▶ **READING PASSAGE**
****************************************

Supreme Court Lacks Authority to Vacate

Ok, I rarely start threads here, but today’s opinion motivates me to proffer a hypothesis and see what the legal eagles think.

I have read the text of Bush v. Palm Beach County Canvassing Board, issued today by the Supreme Court of the United States. I read the opinion with interest, because I wanted to see what the middle would do with the arguments the extremes were offering. I had predicted a punt, and news reports made it sound like a punt.

But I have to admit to consternation at the actual outcome. The Court specifically declined to address the federal issues upon which the original Petition for Writ of Certiorari had been granted. Nevertheless, the Court, without making one single legal determination vacated the opinion of the Florida Supreme Court and remanded the case. In so doing, it relied upon a decision issued in Minnesota v. National Tea Company, 309 U.S. 551 (1940), a case in which the Supreme Court established a principle that, when the Court is uncertain whether or not its jurisdiction actually exists to review a state supreme court opinion, it will vacate the opinion and ask the lower court for clarification as to whether or not federal law is involved (the USSC isn’t able to review state supreme court decisions that don’t have federal statutory or constitutional law ramifications).

In this case, though, the Court isn’t saying it is unsure that it has jurisdiction. It is saying instead that it isn’t sure the Florida Supreme Court thought about the possible federal law ramifications of its holding and opinion. So, the Court isn’t saying: tell us whether or not federal law actually played a part in your decision, and in the meantime your decision is vacated because we aren’t sure if your reference to federal law was controlling. It is saying: did you pay any attention to the fact we might have to deal with the mess you left?

I assert that, under these facts, the Court has no authority to overturn the decision of the Florida Supreme Court. IF Florida’s decision actually violates federal law, either statutory or constitutional, then the Supreme Court of the United States has the duty to determine that to be the case, and vacate the opinion for further procedings consistent with that determination. But it does NOT have the authority to tell Florida “we can’t tell if you thought about what this means, so we are killing your decision and making you try again.” Absent a determination that the decision of the Florida court COULD have violated federal law, the Court simply has no valid reason under federal v state court relations in our system to vacate an otherwise valid opinion of the Florida Supreme Court.
Thoughts?
(And yes, I know the PRACTICAL reason this decision issued, and let’s debate THAT elsewhere, please :slight_smile: )

****************************************

▶ **DATASET EXTRACT**
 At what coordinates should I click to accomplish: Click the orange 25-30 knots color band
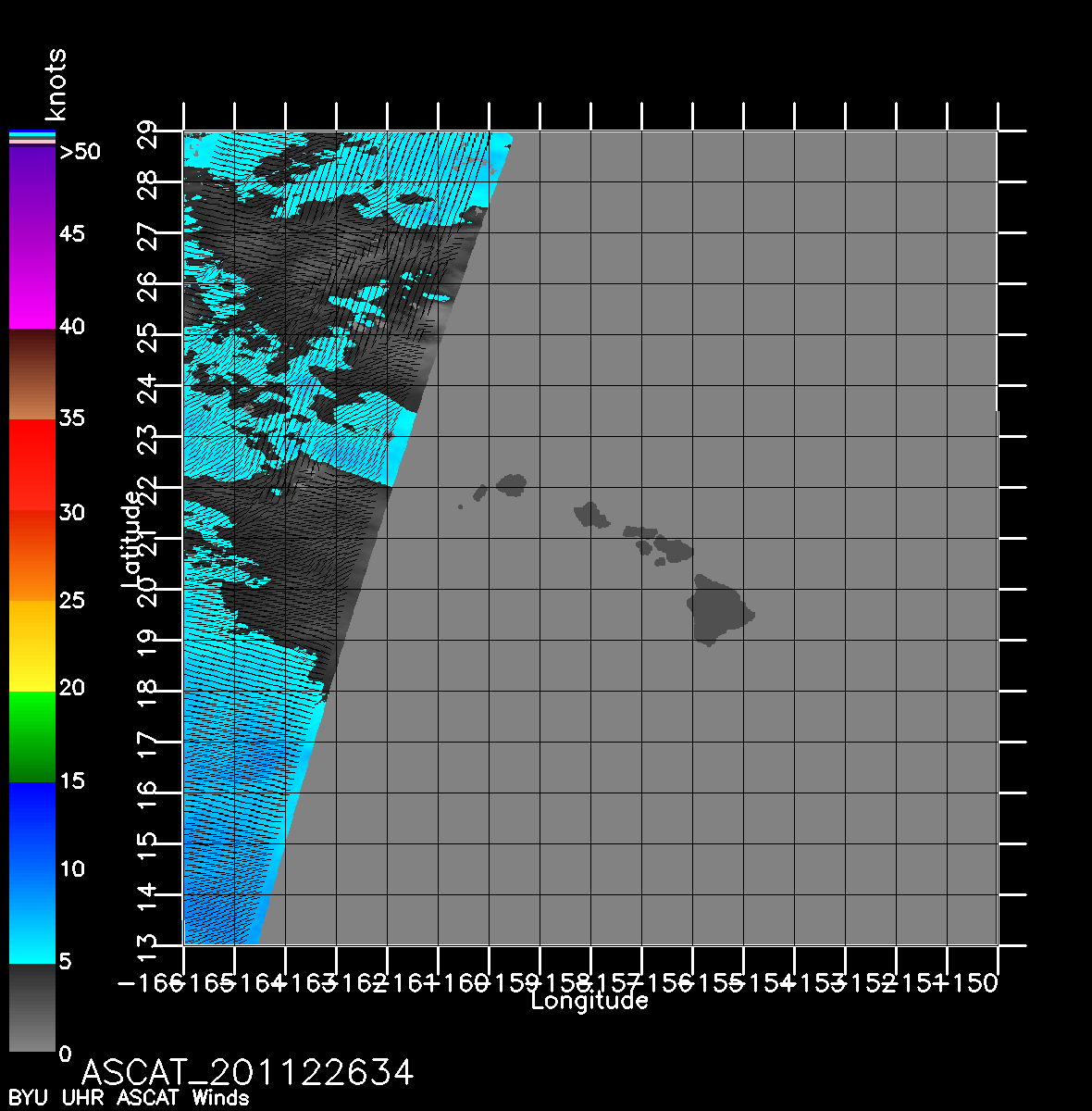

****************************************

▶ **REQUIRED WORK**
1. Please copy the post on Bush v. Palm Beach County Canvassing Board word for word, starting at "I assert that, under" and ending at "opinion of the Florida Supreme Court.".
2. In the post on Bush v. Palm Beach County Canvassing Board, which earlier case did the Court rely on when it vacated and remanded?
3. Continue the post on Bush v. Palm Beach County Canvassing Board from its last line.

▶ **TASK-BY-TASK RESULTS**
1.
I assert that, under these facts, the Court has no authority to overturn the decision of the Florida Supreme Court. IF Florida’s decision actually violates federal law, either statutory or constitutional, then the Supreme Court of the United States has the duty to determine that to be the case, and vacate the opinion for further procedings consistent with that determination. But it does NOT have the authority to tell Florida “we can’t tell if you thought about what this means, so we are killing your decision and making you try again.” Absent a determination that the decision of the Florida court COULD have violated federal law, the Court simply has no valid reason under federal v state court relations in our system to vacate an otherwise valid opinion of the Florida Supreme Court.

2. Minnesota v. National Tea Company, 309 U.S. 551 (1940).

3.
{Fixed link. --Gaudere}

[Edited by Gaudere on 12-04-2000 at 03:49 PM]

Moderator, please fix the url link for Minnesota v. National Tea Company. Thanks :slight_smile:

I got a completely different impression from reading the same decision. From what I’ve seen, the USSC is saying that if the FSC is basing its decision solely on their determination of the true meaning of the legislative statute, they will look at it in that context (and possibly give their interpretation a cartain amount of deference). But the problem is that the FSC seemed to base their reasoning on the Florida State Constitution, which established the paramount principle of the right to vote, that they used in guiding their decision. That would represent a problem, as they would be using Florida constitutional principles in an election case with federal implications. If this interpretation is indeed the case, the decision does not represent solely an interpretation of the legislative intent, but rather an interpretation guided by a certain amount of judicial import derived from the principles enunciated in the Florida constitution. In that case, the USSC would give them less (or no) deference.
While I have you here, I’d like to re-ask a question that I asked in another thread:

I thought it was fairly clear that the Court was saying it needed to know whether

a) the state law was being changed by the ruling in the opinion (no pun) of the FSC.

or

b) The law really wasn’t being changed if the FSC was saying the Constitution of Florida gave the FSC the right to over right the existing law.

in order to make a valid ruling.

If (a) then the Court’s hands are tied and it would be up to the US Congress to determine, since the law changed, whether a new slate of electors would be accepted by congress since Florida didn’t tow the line of the Federal guidelines for choosing electors in a way that would be acceptable to the US Congress.

If (b) then the USSC perhaps would come into play and be able to make a ruling one way or the other.

That the FSC’s original decision made logical leap that the USSC couldn’t make heads or tails out of shouldn’t mean the USSC has to just shrug it off.

I should add that the OP highlights one of the central issues surrounding the matter of judicial legislation/power. There is not much a check on what powers a court has. A court has pretty much whatever power it declares itself to have. (The very idea of a court striking down a law is not derived from the US Constitution, but from a declaration by the Court itself that it had such power). A lower court might be reversed by a higher court, but the Supreme Court is the final word.

So this entire thread is purely theoretical. One can discuss what right a court should or should not have, but once a court assumes power to do something, it automatically aquires that power. (IOW, what are you going to DO about it, huh?)

Ed Meese tried to make an issue of similar matters when he was AG, but was shouted down in a chorus of condemnation.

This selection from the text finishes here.